Can you make a complicated dessert with just milk and sugar? Yes you can. And it is really interesting. When I fist read about Sharbhaja, I was in two minds, whether to do it or not. But as the recipe was really technical, I wanted to go for it. I made it the last post as it was the most daunting recipes I did for the whole BM. It took nearly four hours for the tiny square of mawa I made for this. I made this and malai paan with the same portion of milk. But if you are doing a whole batch, then take a day off and make it, because it needs the utmost patience.
This is a sweet from Bengal and is very rare to find. Very few shops make this as it takes a lot of time to create the layers. I saw one video where mawa was just sliced into squares and deep fried. But the post I followed made a delicate work of collecting cream layers.
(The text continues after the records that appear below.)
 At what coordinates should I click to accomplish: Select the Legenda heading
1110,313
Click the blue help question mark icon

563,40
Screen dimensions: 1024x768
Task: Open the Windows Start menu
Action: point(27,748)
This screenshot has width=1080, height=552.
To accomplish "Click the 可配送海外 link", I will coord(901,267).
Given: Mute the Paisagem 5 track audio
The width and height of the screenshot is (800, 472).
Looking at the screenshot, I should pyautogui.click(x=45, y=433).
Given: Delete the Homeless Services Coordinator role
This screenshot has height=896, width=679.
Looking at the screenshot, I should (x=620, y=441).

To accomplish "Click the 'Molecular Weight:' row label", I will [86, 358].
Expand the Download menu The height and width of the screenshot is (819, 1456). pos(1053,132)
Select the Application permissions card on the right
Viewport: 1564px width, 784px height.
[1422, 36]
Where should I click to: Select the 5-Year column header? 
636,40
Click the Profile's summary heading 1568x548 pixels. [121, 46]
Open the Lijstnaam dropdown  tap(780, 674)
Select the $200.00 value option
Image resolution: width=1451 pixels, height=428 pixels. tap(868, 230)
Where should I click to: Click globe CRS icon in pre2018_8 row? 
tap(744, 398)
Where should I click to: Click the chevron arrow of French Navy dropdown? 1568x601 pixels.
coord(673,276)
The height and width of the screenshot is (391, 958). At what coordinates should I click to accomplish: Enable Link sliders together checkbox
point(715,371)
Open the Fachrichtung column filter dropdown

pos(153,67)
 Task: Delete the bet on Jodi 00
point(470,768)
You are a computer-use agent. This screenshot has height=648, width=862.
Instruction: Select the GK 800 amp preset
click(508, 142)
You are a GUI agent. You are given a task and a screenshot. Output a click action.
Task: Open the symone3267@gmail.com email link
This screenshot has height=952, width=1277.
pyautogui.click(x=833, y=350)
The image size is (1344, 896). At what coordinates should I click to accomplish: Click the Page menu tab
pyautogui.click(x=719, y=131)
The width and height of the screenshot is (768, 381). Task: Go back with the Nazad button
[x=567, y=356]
My end result was no where near the original, but my daughter put one in her mouth, closed her eyes and said Awesome! and I was so happy with her reaction. I did a small batch for this BM, but I do have an idea of making this for this year’s Diwali after looking at my daughter’s face!
Milk – 1 lt
Sugar – 250 gm
Water – 150 ml
Ghee – To Fry
In a pan heat water and sugar. Boil until it comes to single thread consistency. Remove from flame and set it aside.
In another pan bring milk to boil.
Keep on low flame and when the cream becomes a firm layer on top, push it to the edge of the pan.
Keep on doing this until the cream layer collected at the sides is dry.
Remove it and place it on a plate.
Keep on repeating this and placing the collected cream on top of the previous layer until the whole batch of milk is over.
Shape the cream into a square block.
Slice it into small squares.
Fry them until golden in ghee. Keep flame medium else the pieces will burn.
Remove them from ghee and add them to the syrup.
Let them soak for 10 minutes.
Remove from the syrup, garnish with pistachios and serve.